→ What this task involves
A word-for-word transcription of the data below is required.

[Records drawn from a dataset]

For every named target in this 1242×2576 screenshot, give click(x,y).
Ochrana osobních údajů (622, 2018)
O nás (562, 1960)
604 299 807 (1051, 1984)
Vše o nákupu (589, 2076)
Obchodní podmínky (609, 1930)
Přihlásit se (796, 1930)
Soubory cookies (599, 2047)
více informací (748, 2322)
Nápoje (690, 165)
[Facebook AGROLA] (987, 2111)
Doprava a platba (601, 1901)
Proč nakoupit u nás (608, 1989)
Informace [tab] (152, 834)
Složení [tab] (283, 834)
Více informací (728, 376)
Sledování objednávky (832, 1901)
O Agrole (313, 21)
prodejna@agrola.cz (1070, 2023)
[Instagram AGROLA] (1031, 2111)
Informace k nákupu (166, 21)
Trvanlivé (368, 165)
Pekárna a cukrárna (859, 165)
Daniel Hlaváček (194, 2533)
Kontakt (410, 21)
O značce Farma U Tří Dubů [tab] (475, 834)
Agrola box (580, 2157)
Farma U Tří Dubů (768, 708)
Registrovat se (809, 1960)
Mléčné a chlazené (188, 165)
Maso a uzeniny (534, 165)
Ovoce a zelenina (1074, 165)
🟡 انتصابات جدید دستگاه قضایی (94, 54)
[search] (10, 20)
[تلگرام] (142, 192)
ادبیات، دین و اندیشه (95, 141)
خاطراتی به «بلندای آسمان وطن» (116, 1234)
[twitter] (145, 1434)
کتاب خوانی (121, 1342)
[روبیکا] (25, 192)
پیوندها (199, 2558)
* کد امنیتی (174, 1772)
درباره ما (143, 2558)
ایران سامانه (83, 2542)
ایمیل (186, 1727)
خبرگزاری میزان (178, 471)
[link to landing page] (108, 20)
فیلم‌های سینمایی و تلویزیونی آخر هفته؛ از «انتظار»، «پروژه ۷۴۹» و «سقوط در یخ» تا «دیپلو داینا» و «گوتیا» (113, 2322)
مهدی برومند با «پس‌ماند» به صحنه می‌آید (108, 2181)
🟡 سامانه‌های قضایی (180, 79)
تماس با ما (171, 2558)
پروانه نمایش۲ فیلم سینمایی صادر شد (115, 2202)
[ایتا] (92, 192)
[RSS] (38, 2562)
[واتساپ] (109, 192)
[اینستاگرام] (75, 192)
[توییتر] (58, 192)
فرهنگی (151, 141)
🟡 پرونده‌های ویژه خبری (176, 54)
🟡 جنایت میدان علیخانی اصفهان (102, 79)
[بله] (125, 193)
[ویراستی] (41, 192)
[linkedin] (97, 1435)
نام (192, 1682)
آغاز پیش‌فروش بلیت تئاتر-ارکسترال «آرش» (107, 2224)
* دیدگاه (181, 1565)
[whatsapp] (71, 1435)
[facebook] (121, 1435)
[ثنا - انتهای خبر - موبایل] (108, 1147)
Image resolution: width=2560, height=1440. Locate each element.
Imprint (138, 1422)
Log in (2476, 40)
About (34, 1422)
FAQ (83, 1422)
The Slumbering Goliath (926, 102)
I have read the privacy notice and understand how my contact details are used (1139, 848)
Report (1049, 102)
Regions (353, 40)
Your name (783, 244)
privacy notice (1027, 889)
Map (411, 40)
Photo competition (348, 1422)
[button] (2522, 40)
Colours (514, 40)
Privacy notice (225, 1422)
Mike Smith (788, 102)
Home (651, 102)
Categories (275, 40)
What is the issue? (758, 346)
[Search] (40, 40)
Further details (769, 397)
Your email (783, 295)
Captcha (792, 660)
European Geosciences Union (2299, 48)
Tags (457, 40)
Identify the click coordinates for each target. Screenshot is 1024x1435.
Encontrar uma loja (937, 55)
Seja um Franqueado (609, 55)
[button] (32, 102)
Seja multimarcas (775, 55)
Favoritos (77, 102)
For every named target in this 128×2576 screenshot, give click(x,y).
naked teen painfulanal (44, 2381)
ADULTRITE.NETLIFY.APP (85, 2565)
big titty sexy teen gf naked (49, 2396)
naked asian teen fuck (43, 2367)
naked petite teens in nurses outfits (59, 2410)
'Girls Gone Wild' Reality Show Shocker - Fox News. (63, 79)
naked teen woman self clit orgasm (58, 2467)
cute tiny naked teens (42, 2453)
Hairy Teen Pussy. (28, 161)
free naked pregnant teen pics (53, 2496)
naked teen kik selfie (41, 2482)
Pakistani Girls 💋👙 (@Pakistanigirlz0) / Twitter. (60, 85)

→ Solution below
For every named target in this 1242×2576 screenshot, give click(x,y).
Ochrana osobních údajů (622, 2018)
O nás (562, 1960)
604 299 807 (1051, 1984)
Vše o nákupu (589, 2076)
Obchodní podmínky (609, 1930)
Přihlásit se (796, 1930)
Soubory cookies (599, 2047)
více informací (748, 2322)
Nápoje (690, 165)
[Facebook AGROLA] (987, 2111)
Doprava a platba (601, 1901)
Proč nakoupit u nás (608, 1989)
Informace [tab] (152, 834)
Složení [tab] (283, 834)
Více informací (728, 376)
Sledování objednávky (832, 1901)
O Agrole (313, 21)
prodejna@agrola.cz (1070, 2023)
[Instagram AGROLA] (1031, 2111)
Informace k nákupu (166, 21)
Trvanlivé (368, 165)
Pekárna a cukrárna (859, 165)
Daniel Hlaváček (194, 2533)
Kontakt (410, 21)
O značce Farma U Tří Dubů [tab] (475, 834)
Agrola box (580, 2157)
Farma U Tří Dubů (768, 708)
Registrovat se (809, 1960)
Mléčné a chlazené (188, 165)
Maso a uzeniny (534, 165)
Ovoce a zelenina (1074, 165)
🟡 انتصابات جدید دستگاه قضایی (94, 54)
[search] (10, 20)
[تلگرام] (142, 192)
ادبیات، دین و اندیشه (95, 141)
خاطراتی به «بلندای آسمان وطن» (116, 1234)
[twitter] (145, 1434)
کتاب خوانی (121, 1342)
[روبیکا] (25, 192)
پیوندها (199, 2558)
* کد امنیتی (174, 1772)
درباره ما (143, 2558)
ایران سامانه (83, 2542)
ایمیل (186, 1727)
خبرگزاری میزان (178, 471)
[link to landing page] (108, 20)
فیلم‌های سینمایی و تلویزیونی آخر هفته؛ از «انتظار»، «پروژه ۷۴۹» و «سقوط در یخ» تا «دیپلو داینا» و «گوتیا» (113, 2322)
مهدی برومند با «پس‌ماند» به صحنه می‌آید (108, 2181)
🟡 سامانه‌های قضایی (180, 79)
تماس با ما (171, 2558)
پروانه نمایش۲ فیلم سینمایی صادر شد (115, 2202)
[ایتا] (92, 192)
[RSS] (38, 2562)
[واتساپ] (109, 192)
[اینستاگرام] (75, 192)
[توییتر] (58, 192)
فرهنگی (151, 141)
🟡 پرونده‌های ویژه خبری (176, 54)
🟡 جنایت میدان علیخانی اصفهان (102, 79)
[بله] (125, 193)
[ویراستی] (41, 192)
[linkedin] (97, 1435)
نام (192, 1682)
آغاز پیش‌فروش بلیت تئاتر-ارکسترال «آرش» (107, 2224)
* دیدگاه (181, 1565)
[whatsapp] (71, 1435)
[facebook] (121, 1435)
[ثنا - انتهای خبر - موبایل] (108, 1147)
Image resolution: width=2560, height=1440. Locate each element.
Imprint (138, 1422)
Log in (2476, 40)
About (34, 1422)
FAQ (83, 1422)
The Slumbering Goliath (926, 102)
I have read the privacy notice and understand how my contact details are used (1139, 848)
Report (1049, 102)
Regions (353, 40)
Your name (783, 244)
privacy notice (1027, 889)
Map (411, 40)
Photo competition (348, 1422)
[button] (2522, 40)
Colours (514, 40)
Privacy notice (225, 1422)
Mike Smith (788, 102)
Home (651, 102)
Categories (275, 40)
What is the issue? (758, 346)
[Search] (40, 40)
Further details (769, 397)
Your email (783, 295)
Captcha (792, 660)
European Geosciences Union (2299, 48)
Tags (457, 40)
Identify the click coordinates for each target. Screenshot is 1024x1435.
Encontrar uma loja (937, 55)
Seja um Franqueado (609, 55)
[button] (32, 102)
Seja multimarcas (775, 55)
Favoritos (77, 102)
For every named target in this 128×2576 screenshot, give click(x,y).
naked teen painfulanal (44, 2381)
ADULTRITE.NETLIFY.APP (85, 2565)
big titty sexy teen gf naked (49, 2396)
naked asian teen fuck (43, 2367)
naked petite teens in nurses outfits (59, 2410)
'Girls Gone Wild' Reality Show Shocker - Fox News. (63, 79)
naked teen woman self clit orgasm (58, 2467)
cute tiny naked teens (42, 2453)
Hairy Teen Pussy. (28, 161)
free naked pregnant teen pics (53, 2496)
naked teen kik selfie (41, 2482)
Pakistani Girls 💋👙 (@Pakistanigirlz0) / Twitter. (60, 85)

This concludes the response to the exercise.